All the articles are winners, but here is the source of thread title.

https://presstories.com/2021/01/27/this-planet-is-1000-crore-years-old-it-is-super-earth-it-seems-to-be-alive/

This site seems to be a very valuable tool. A quick browse through any article of interest will provide you with an advance experience of dementia. Sure the words are English but what the hell do they mean?

Rugby – 4 rugby movies you should watch now is, in fact, about the Bulls documentary series The Last Dance.

Yuggoth is that you?

I had to google up an earlier discovery (turned out to be in 2016) of sites like this that apparently do multiple translations to obscure plagiarism. One of the mangled articles I traced to the source was from Wired. (Unfortunately the publishing site for the mangled copy is gone, and archive.org didn’t cache it.) One that is still around, is articles about tellurian hankies. A little study of context gives some logic to “tissue” being translated as “hankies”, but I don’t know how “human” ended up as “tellurian”. Google for tellurian hankies, though, and you’ll get several hits (including places that I mentioned it.)
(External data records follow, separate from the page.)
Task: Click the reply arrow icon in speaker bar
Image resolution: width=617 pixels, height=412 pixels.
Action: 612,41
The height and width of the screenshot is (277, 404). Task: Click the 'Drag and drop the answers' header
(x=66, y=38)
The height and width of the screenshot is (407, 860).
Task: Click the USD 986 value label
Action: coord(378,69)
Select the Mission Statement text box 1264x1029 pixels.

https://usa.timesofnews.com/health-care/did-you-get-it-all-experimental-pen-could-help-surgeons-detect-remaining-cancer-instantly.html

Tellurian means “of or pertaining to the Earth”. Related to “Terrestrial” or “Terran”.

So we know there is a defective TARDIS translation matrix involved…
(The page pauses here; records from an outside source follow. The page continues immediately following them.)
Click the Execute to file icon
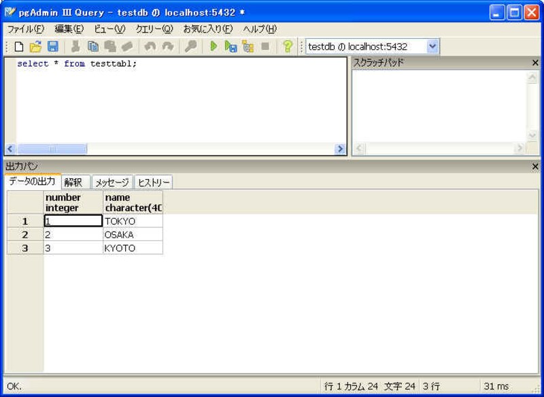231,47
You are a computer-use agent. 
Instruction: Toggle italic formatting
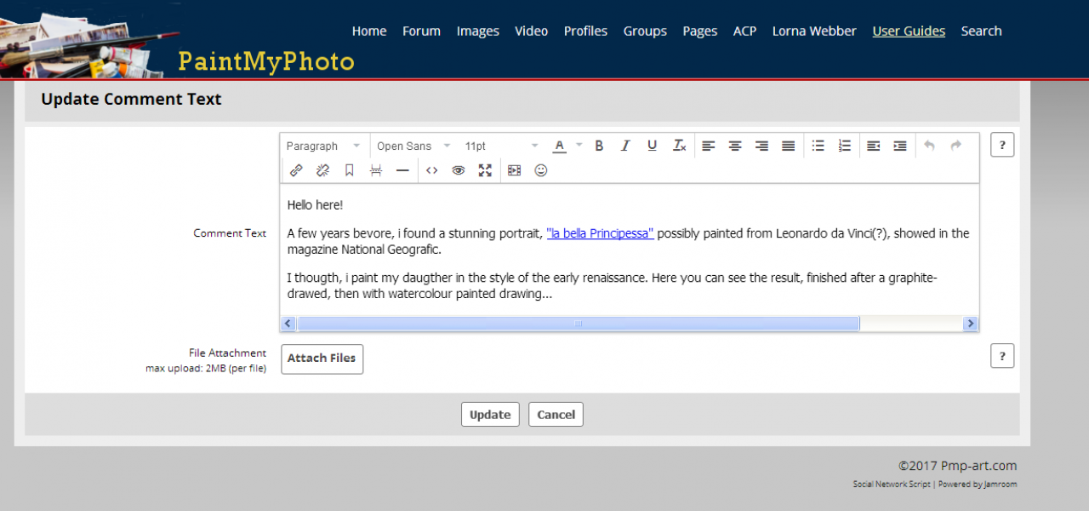click(625, 146)
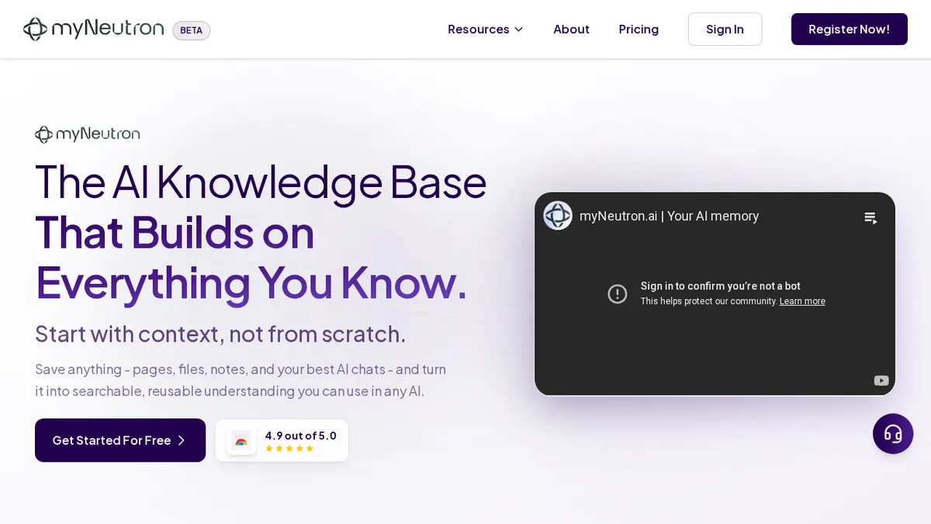Expand the Resources dropdown menu
The image size is (931, 524).
(x=485, y=29)
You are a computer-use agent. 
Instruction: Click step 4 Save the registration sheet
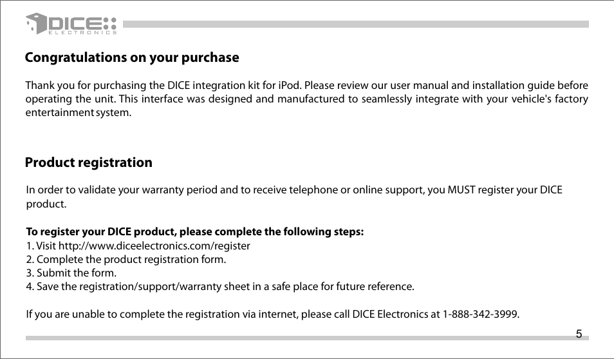pyautogui.click(x=220, y=287)
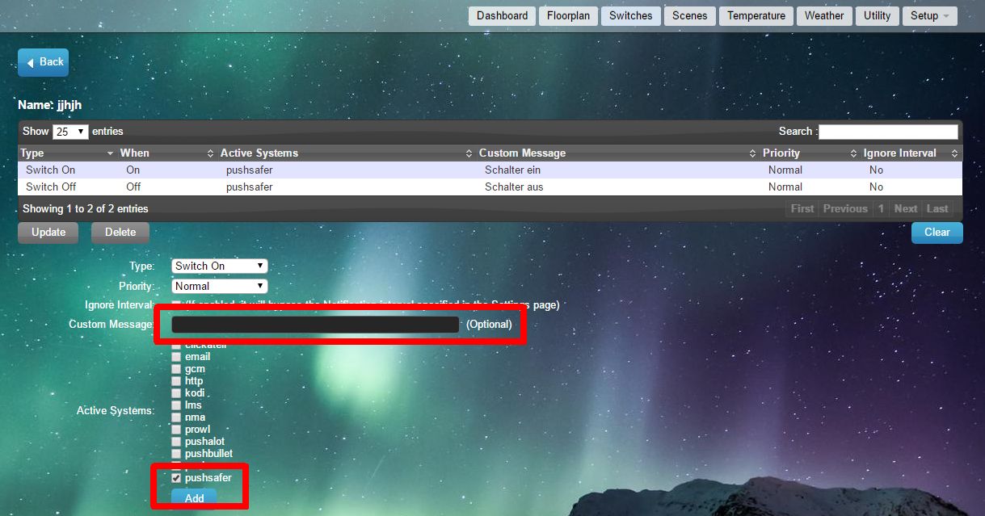985x516 pixels.
Task: Click the Ignore Interval column sort icon
Action: click(954, 153)
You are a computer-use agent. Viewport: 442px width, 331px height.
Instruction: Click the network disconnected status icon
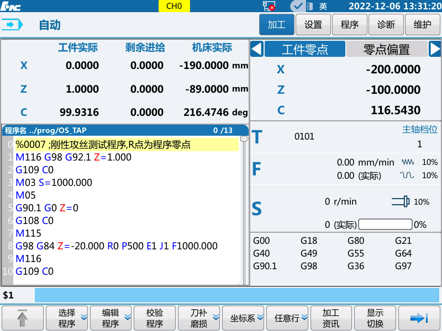click(269, 6)
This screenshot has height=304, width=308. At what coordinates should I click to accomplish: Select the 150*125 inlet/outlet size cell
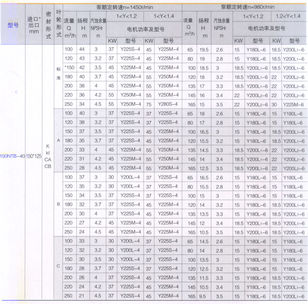coord(34,157)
As I mentioned in the GQ thread in which an article from this site, was first posted, this article still retains a fragment of what appears to be Gujarati script (சோலைல்). So someone translated an article from English (or some other language) through Gujarati and back to English. No wonder the syntax is bizarre.
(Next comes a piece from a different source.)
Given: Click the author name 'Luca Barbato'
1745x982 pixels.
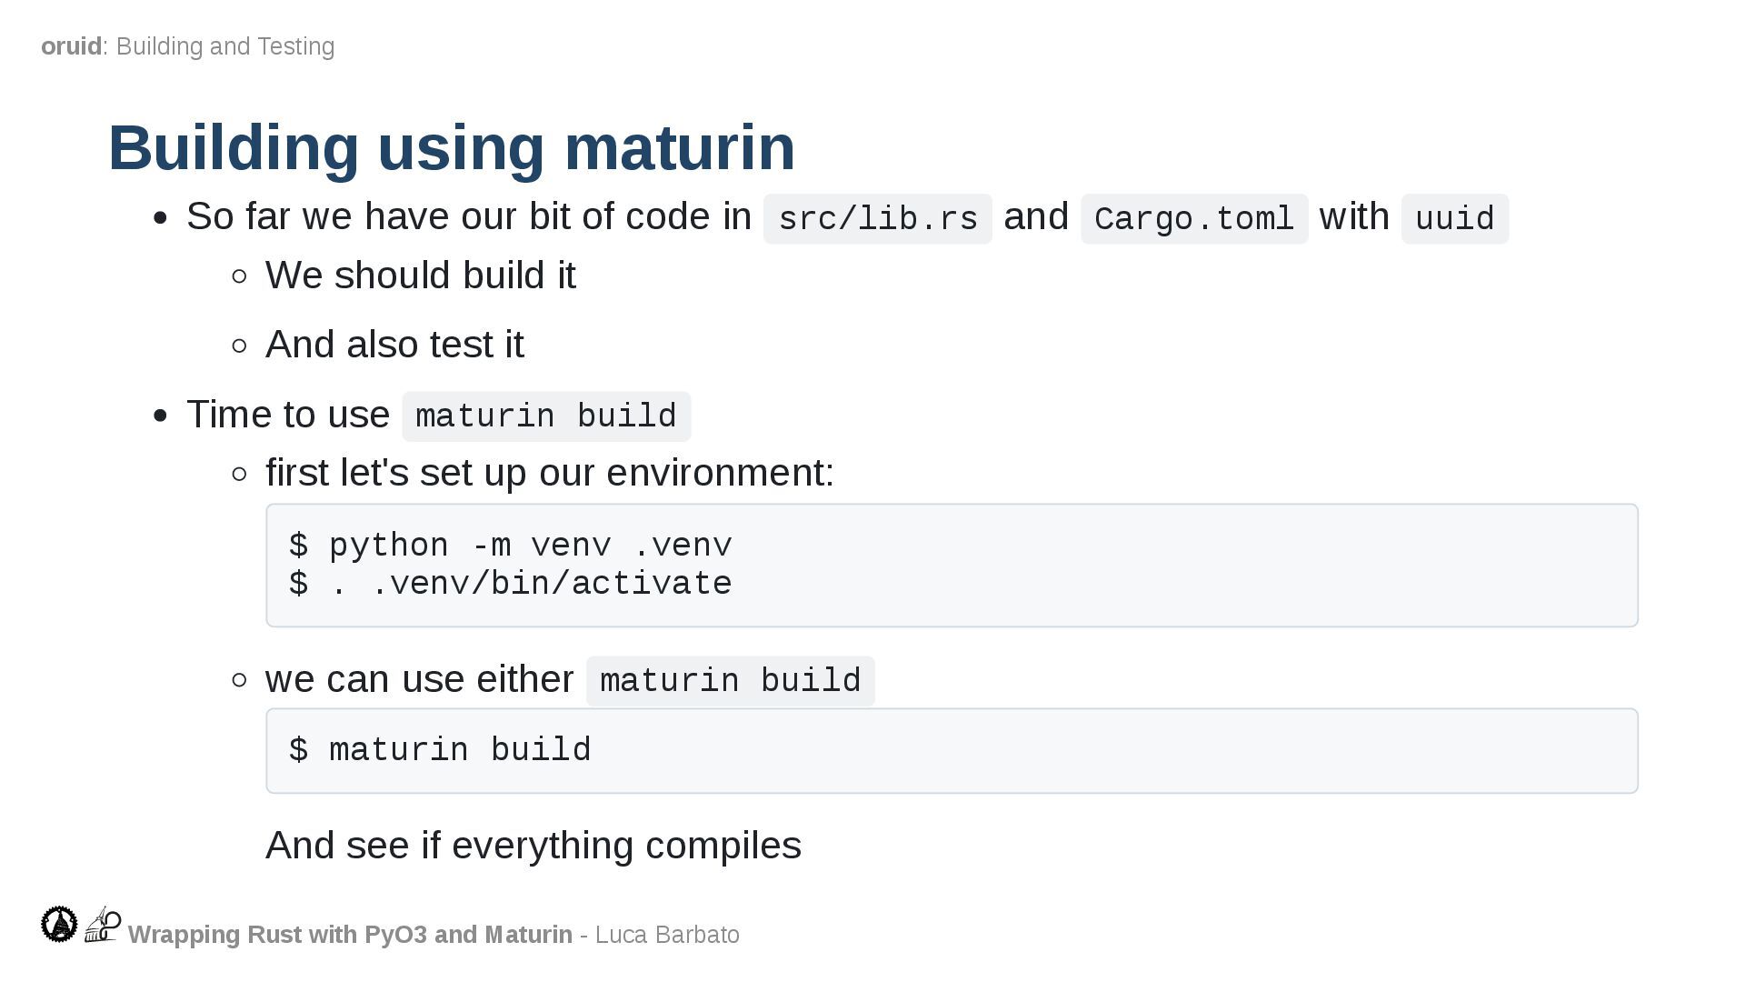Looking at the screenshot, I should (x=667, y=935).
https://presstories.com/2021/01/04/this-strange-exoplanet-helps-astronomers-discover-planet-9/

The use of “crore” is also an indication that it was written in an Indian language at some point before it was poorly translated.

Thanks for pointing that out. A crore is 10 million. So 1000 crore would be 10 billion, which is the age for the most ancient rocky planets mentioned in the article, and so checks out. However, the article also says the planet is 1000 billion years old, or 100 times older, and much older than the universe itself.